Data

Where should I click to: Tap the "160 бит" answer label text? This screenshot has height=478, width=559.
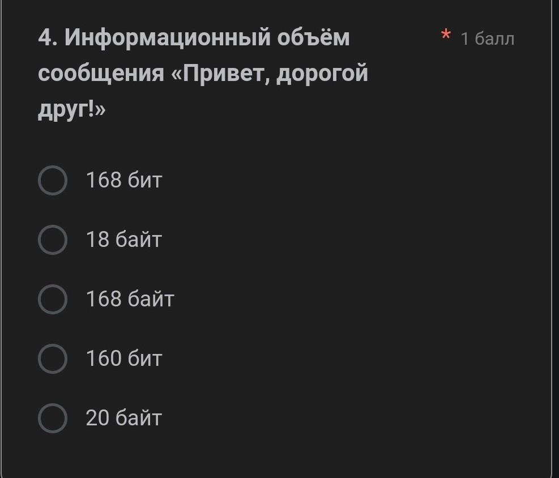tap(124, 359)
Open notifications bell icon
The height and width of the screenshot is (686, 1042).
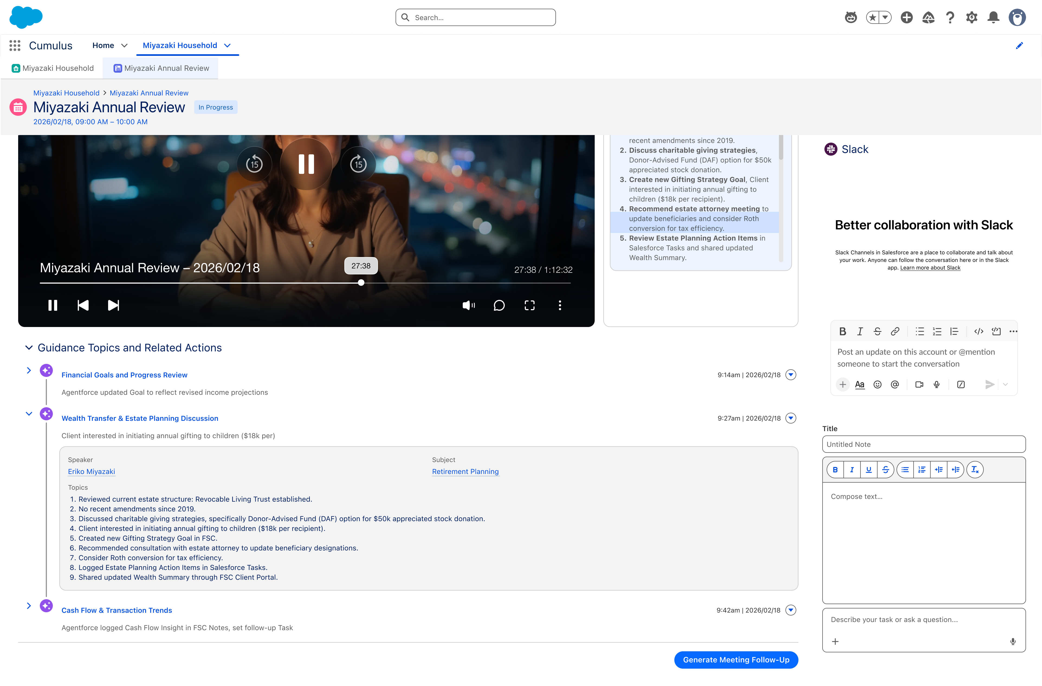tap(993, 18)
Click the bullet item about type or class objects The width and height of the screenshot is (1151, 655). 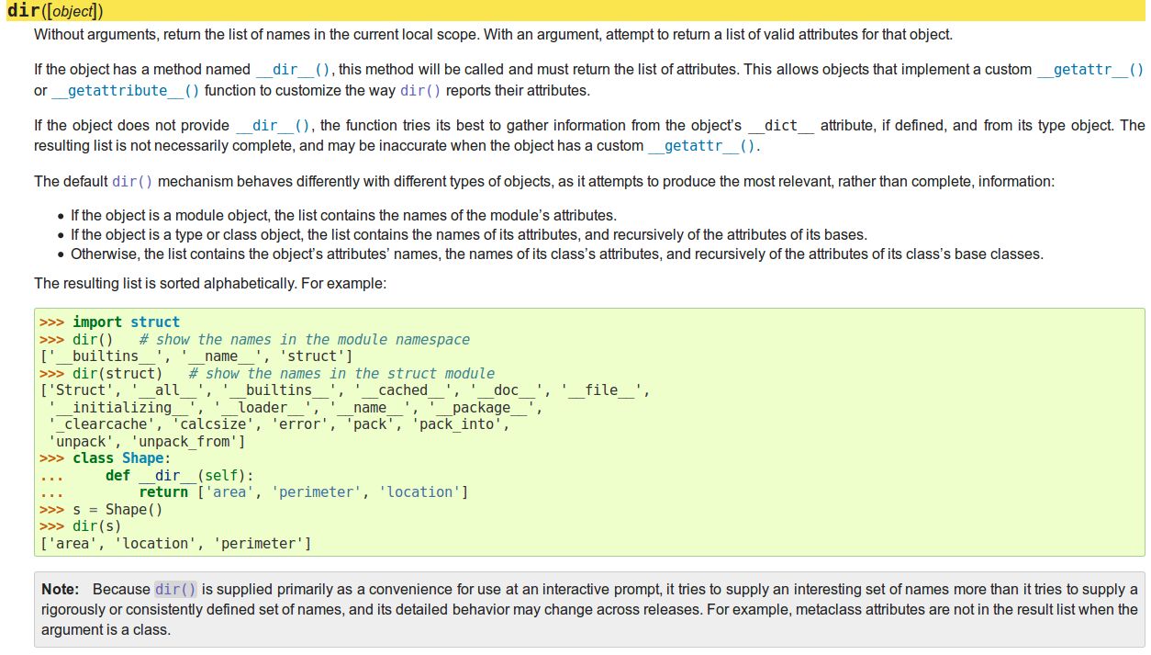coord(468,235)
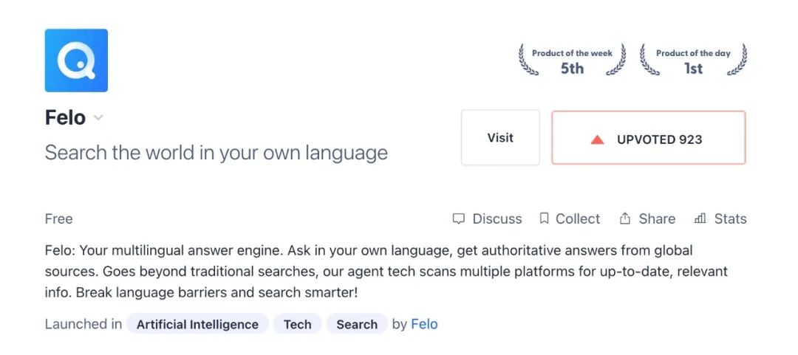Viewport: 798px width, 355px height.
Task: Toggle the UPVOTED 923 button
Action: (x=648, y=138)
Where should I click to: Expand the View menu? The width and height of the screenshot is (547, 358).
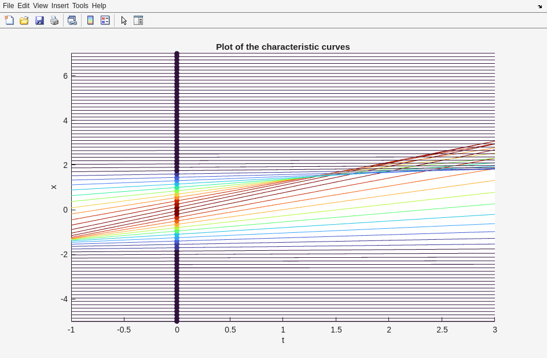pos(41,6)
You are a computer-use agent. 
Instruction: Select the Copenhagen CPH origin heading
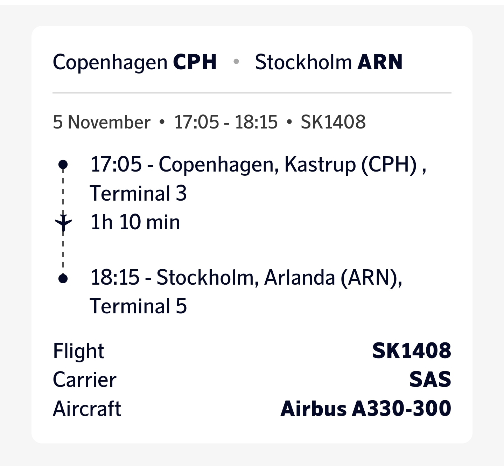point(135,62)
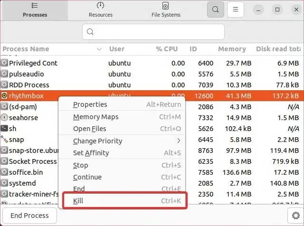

Problem
In the data above, the line containing "You are a computer-use agent." and all lines after it are to be reproduced exactly, leaving out the pictures.

Response to the task
You are a computer-use agent. 
Instruction: Select the Copenhagen CPH origin heading
point(135,62)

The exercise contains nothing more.